◆ **What to produce**
Please repeat the records from the line with "Open author hank1225's profile link" up to and including the line with "[x=144, y=246]", substituting "Where do I click to" for each "Where should I click to" and keeping everything else the same.

◆ **Material**
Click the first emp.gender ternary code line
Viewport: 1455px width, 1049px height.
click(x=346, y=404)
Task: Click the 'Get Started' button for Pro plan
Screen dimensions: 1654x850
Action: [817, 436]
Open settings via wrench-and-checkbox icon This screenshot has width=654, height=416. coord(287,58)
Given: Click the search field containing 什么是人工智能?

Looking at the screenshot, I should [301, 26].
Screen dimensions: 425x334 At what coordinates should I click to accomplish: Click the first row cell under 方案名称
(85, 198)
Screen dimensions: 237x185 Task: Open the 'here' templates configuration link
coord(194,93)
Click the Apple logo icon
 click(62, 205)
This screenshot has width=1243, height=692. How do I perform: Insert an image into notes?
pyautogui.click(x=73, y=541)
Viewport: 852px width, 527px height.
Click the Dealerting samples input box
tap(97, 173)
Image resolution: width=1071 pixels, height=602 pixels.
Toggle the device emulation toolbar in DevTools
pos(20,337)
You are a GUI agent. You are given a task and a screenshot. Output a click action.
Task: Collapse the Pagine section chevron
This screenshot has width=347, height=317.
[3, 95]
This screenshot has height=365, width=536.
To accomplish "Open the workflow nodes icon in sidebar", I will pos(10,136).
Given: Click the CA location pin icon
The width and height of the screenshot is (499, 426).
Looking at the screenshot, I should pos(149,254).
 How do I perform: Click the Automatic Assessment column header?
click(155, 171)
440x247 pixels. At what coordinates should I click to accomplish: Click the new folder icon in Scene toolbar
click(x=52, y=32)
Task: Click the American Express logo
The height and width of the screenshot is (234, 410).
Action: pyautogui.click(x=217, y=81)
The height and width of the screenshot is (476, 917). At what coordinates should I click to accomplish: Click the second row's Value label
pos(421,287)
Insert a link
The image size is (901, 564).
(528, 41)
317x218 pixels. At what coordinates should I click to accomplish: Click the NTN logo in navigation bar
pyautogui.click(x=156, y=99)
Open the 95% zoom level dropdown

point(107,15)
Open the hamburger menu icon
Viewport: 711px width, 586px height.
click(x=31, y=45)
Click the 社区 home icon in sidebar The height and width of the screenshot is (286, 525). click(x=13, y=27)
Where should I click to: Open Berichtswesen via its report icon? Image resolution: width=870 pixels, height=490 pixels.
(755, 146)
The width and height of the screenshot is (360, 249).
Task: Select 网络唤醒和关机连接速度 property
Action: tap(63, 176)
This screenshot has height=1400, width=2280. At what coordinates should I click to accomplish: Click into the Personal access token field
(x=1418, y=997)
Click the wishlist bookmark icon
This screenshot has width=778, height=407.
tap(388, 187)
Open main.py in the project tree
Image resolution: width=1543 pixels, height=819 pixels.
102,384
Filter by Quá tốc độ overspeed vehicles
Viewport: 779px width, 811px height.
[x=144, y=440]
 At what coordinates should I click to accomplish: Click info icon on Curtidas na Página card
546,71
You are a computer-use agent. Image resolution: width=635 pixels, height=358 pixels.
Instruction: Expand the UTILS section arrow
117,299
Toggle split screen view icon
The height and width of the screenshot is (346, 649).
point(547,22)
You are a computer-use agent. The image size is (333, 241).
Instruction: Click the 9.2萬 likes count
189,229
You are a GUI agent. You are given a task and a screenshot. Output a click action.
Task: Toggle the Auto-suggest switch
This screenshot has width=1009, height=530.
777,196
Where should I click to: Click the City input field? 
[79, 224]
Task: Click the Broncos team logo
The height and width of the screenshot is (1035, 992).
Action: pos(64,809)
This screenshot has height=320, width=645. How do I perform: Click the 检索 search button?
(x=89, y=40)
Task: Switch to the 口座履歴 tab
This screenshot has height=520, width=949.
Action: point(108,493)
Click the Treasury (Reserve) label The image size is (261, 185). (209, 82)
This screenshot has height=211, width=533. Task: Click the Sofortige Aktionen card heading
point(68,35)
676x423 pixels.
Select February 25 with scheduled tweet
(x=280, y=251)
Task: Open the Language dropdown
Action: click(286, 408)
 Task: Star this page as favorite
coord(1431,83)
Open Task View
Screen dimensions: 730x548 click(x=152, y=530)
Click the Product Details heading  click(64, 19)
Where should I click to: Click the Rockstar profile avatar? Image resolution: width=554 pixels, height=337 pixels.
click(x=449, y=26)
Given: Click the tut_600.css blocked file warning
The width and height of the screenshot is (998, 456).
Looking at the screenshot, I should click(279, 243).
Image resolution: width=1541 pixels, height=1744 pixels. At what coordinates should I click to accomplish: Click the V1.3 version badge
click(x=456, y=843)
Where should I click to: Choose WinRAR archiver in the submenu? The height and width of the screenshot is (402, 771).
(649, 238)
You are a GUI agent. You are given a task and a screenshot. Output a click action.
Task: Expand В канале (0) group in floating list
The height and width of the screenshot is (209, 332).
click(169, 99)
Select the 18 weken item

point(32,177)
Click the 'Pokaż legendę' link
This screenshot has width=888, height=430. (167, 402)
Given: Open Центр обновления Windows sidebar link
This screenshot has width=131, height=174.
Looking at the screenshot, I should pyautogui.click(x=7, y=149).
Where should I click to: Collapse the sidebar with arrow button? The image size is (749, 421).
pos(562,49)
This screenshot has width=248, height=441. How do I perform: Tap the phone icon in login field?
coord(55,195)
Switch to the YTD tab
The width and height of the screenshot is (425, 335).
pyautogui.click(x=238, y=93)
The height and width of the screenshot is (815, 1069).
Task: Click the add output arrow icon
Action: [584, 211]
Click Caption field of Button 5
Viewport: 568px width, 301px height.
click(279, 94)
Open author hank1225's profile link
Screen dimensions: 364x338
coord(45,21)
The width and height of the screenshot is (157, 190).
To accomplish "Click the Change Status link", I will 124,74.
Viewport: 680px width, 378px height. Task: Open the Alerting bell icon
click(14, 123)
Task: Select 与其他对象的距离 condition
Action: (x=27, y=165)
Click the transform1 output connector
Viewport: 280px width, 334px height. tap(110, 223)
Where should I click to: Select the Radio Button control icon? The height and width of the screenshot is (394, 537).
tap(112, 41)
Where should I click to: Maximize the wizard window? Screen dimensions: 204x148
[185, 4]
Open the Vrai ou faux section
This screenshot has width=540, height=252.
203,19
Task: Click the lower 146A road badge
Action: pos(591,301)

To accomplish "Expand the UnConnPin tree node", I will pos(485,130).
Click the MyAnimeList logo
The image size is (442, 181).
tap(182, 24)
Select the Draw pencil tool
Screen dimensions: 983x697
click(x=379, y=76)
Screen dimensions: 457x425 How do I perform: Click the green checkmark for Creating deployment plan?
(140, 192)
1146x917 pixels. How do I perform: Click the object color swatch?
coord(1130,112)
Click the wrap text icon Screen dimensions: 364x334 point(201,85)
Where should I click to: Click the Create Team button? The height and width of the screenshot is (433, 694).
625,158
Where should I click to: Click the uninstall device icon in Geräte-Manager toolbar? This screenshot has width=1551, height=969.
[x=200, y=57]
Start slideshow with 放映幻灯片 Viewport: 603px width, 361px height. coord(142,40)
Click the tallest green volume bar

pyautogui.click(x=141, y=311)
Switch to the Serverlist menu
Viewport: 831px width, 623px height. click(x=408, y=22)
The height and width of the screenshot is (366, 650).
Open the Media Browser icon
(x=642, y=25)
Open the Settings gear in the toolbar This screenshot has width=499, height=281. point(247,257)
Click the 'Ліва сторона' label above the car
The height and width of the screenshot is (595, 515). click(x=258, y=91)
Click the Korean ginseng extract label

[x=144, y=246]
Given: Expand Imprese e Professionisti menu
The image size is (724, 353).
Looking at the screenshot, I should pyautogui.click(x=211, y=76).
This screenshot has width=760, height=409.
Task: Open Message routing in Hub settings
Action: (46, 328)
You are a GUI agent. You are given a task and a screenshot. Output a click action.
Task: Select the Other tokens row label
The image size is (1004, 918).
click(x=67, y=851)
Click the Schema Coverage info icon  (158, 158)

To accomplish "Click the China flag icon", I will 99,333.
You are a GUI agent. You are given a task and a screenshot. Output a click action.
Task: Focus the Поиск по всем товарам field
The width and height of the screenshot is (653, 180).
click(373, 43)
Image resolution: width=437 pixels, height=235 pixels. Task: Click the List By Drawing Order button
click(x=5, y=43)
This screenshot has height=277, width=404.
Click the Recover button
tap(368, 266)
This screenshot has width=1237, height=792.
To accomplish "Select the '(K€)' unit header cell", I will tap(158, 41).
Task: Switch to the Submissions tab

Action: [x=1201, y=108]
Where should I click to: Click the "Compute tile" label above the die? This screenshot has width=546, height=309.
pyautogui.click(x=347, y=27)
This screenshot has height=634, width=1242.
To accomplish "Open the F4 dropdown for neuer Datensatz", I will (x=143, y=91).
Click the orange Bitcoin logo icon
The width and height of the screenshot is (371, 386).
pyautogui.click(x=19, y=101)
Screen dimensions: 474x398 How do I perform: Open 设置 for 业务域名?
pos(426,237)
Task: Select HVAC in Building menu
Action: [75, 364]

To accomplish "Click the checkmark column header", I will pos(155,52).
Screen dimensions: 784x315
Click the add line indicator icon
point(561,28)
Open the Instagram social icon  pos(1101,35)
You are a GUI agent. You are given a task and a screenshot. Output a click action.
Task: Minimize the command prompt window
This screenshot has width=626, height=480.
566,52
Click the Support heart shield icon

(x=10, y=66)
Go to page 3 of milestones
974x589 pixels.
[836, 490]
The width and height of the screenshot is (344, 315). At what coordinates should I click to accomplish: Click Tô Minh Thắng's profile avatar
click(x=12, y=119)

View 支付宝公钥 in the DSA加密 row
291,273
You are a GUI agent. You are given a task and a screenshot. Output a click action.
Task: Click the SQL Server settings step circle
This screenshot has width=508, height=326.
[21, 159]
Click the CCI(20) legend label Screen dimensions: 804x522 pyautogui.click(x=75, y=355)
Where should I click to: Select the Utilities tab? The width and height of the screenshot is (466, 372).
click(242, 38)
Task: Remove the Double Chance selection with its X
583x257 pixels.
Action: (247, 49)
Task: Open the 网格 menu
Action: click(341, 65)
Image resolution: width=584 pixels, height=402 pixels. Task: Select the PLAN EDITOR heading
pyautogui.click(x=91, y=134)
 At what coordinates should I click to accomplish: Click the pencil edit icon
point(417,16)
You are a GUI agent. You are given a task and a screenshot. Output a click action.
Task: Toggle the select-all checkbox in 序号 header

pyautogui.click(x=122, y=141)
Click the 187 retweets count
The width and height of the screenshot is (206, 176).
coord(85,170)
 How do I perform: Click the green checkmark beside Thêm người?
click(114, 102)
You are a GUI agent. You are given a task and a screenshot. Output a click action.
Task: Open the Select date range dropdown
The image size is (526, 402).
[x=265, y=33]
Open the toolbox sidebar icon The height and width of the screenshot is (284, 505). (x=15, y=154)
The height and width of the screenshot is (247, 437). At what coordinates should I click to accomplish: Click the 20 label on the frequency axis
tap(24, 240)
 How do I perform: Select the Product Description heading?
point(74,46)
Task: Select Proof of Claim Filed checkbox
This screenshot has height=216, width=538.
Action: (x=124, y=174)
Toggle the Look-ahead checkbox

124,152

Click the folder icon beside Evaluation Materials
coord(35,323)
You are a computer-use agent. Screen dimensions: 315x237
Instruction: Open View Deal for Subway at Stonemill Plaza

◆ **Output of the task**
Open author hank1225's profile link
Screen dimensions: 364x338
coord(45,21)
The width and height of the screenshot is (157, 190).
To accomplish "Click the Change Status link", I will 124,74.
Viewport: 680px width, 378px height. Task: Open the Alerting bell icon
click(14, 123)
Task: Select 与其他对象的距离 condition
Action: (x=27, y=165)
Click the transform1 output connector
Viewport: 280px width, 334px height. tap(110, 223)
Where do I click to: Select the Radio Button control icon? The height and width of the screenshot is (394, 537).
tap(112, 41)
Where do I click to: Maximize the wizard window? Screen dimensions: 204x148
[185, 4]
Open the Vrai ou faux section
This screenshot has width=540, height=252.
203,19
Task: Click the lower 146A road badge
Action: pos(591,301)

To accomplish "Expand the UnConnPin tree node", I will pos(485,130).
Click the MyAnimeList logo
The image size is (442, 181).
tap(182, 24)
Select the Draw pencil tool
Screen dimensions: 983x697
click(x=379, y=76)
Screen dimensions: 457x425 How do I perform: Click the green checkmark for Creating deployment plan?
(140, 192)
1146x917 pixels. How do I perform: Click the object color swatch?
coord(1130,112)
Click the wrap text icon Screen dimensions: 364x334 point(201,85)
Where do I click to: Click the Create Team button? The height and width of the screenshot is (433, 694).
625,158
Where do I click to: Click the uninstall device icon in Geräte-Manager toolbar? This screenshot has width=1551, height=969.
[x=200, y=57]
Start slideshow with 放映幻灯片 Viewport: 603px width, 361px height. coord(142,40)
Click the tallest green volume bar

pyautogui.click(x=141, y=311)
Switch to the Serverlist menu
Viewport: 831px width, 623px height. click(x=408, y=22)
The height and width of the screenshot is (366, 650).
Open the Media Browser icon
(x=642, y=25)
Open the Settings gear in the toolbar This screenshot has width=499, height=281. point(247,257)
Click the 'Ліва сторона' label above the car
The height and width of the screenshot is (595, 515). click(x=258, y=91)
Click the Korean ginseng extract label

[x=144, y=246]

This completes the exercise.